* **Written exercise**: Copy out every line of the records from the one containing "The height and width of the screenshot is (500, 800)." through the one containing "click(88, 206)", requests included, and add 8 to each coordinate in the answers.

··········

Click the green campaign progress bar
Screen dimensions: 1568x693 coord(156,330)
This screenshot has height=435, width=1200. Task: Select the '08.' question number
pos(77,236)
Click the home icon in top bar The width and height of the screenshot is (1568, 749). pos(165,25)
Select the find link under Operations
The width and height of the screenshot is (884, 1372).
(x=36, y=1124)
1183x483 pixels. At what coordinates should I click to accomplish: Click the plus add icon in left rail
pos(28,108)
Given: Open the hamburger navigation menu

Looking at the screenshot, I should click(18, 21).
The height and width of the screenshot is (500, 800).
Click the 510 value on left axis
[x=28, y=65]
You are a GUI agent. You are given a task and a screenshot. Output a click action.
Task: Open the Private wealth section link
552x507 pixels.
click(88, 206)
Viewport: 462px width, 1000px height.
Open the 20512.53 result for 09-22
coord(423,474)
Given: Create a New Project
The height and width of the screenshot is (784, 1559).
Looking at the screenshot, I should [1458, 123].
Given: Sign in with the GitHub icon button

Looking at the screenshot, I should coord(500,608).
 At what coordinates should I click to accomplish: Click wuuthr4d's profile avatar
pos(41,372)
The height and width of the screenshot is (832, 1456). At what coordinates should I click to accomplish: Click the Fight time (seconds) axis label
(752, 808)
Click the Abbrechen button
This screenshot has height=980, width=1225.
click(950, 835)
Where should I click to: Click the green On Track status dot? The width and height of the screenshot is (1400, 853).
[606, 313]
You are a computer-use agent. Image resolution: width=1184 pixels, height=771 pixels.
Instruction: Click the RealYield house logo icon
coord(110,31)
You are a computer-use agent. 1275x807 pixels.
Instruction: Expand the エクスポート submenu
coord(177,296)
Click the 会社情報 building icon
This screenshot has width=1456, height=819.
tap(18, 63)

··········

* **Answer to the task**:
The height and width of the screenshot is (500, 800).
Click the 510 value on left axis
[x=36, y=73]
You are a GUI agent. You are given a task and a screenshot. Output a click action.
Task: Open the Private wealth section link
552x507 pixels.
click(96, 214)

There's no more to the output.